The irony grows when we get to the issue of revitalizing one’s education. While I struggled with plates of food to save money so my children could go to college, these women were in college. Like me, they have kids in college while tuition is at an all time high and minimum wage jobs are at an all time low. Unlike me, they know they either have to share a seat next to their kids in the lecture hall (and bear the added expense) or tap out their woes on their laptop while I pour them yet another cup of coffee and bring them yet another lemon cake.
Forgive my generalizations. There is of course the distinct possibility these women weren’t the higher-ups leading me out of so many interviews so many years ago with so many false hopes and empty encouragements. But I’m willing to bet these women were somewhere around – “filing away” my application, answering the phone, directing their assistant, typing, making lunch plans, negotiating terms, finalizing loans, faxing, banging on the copy machine, pouring coffee, and meeting with the higher-ups. They were there somewhere, all the while thinking they’d never be the poor, misguided waif being escorted out of the office unencumbered by employment.
And still I empathize. It sucks to have put in so much work for so many years only to find it somehow doesn’t count. It sucks to have educated oneself in whatever way, only to have it pointed out that the paper upon which that degree or certification is printed is faded – and they look directly at you when they say “faded.” It sucks to be treated as if not being in an office for ten or 20 years means you must have been under a rock without a computer or a clock. It sucks to be talked to as if the Internet, email, and indoor plumbing must be new things for you. It sucks to realize you’re being afforded little more regard than an ex-con applying for the same position. And all this assumes you even got your foot in the door for an interview.
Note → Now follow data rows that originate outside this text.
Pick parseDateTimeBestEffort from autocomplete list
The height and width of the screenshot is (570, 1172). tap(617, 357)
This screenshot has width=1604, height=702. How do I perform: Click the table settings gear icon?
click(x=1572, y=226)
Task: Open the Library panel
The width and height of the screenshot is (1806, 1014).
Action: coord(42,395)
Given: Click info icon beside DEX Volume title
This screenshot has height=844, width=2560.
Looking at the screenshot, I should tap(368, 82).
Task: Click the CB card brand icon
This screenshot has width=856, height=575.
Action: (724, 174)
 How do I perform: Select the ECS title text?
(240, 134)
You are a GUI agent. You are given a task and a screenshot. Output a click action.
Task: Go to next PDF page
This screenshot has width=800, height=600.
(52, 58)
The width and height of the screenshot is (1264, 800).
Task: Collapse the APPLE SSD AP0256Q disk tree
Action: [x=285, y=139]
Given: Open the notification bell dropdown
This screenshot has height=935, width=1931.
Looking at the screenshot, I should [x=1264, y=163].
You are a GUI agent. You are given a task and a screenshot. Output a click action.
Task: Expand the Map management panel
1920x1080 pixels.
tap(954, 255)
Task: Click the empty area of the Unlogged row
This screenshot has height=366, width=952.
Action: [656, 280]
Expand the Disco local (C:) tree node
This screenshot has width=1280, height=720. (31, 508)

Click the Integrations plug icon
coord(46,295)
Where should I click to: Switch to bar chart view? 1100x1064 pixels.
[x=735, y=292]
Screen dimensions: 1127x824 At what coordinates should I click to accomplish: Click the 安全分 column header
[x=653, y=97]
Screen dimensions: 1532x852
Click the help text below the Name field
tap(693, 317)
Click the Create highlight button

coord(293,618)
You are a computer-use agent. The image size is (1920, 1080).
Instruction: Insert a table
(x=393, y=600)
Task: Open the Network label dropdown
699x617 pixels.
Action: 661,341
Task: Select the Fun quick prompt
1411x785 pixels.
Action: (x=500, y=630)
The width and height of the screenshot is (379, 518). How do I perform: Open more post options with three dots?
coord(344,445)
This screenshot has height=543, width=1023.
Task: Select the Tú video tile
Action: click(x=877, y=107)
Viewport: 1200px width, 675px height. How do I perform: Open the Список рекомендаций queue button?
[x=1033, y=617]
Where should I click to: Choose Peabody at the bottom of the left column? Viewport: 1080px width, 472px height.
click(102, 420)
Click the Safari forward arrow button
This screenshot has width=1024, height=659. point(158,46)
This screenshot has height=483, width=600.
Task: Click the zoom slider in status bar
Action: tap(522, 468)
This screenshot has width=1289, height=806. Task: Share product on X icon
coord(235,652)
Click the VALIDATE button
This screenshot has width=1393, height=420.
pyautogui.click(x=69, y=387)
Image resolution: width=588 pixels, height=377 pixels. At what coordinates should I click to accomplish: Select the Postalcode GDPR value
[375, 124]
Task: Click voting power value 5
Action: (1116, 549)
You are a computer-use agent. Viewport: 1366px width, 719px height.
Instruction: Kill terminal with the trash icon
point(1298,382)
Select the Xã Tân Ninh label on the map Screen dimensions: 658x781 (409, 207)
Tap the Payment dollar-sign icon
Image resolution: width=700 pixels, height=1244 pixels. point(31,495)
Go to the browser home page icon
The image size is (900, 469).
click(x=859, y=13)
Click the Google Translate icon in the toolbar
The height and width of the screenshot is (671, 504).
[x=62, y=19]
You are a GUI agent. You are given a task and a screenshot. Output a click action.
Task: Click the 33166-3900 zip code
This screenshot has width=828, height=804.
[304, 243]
I won’t tell you what some of you told me years ago: “It gets better.” For some it’s true and for some it’s not, so it would’ve been best if you’d just kept that little gem to yourself. But now you’re out there, trying to do your thing and it’s not working. You already know it’s frustrating and mind-numbing and makes you want to punch walls in every office in which you do manage an interview. I will tell you this: It gets different. It also gets stupid – ever more stupid the longer you pursue it. Take it in stride. Take it all with a grain of salt. Occasionally and in the evening, take it with whatever beverage suits your fancy.
At the end of the day, take the advice you yourself gave out so many years ago: Take a job, any job. Employers today think brains become stagnant after being unemployed for ten days, much less ten years. Keep looking for work when you’re not at work. Take the bus or the train. Take your lunch. Take walks. Take a day to decide on that new blouse and then don’t buy it. Take that money to the bank. Take your spouse on at least one date a month. And if you still have children at home, don’t forget to take them to school. The last thing you’re going to want in this life is your nursing home picked out by someone you left stranded on the side of the road.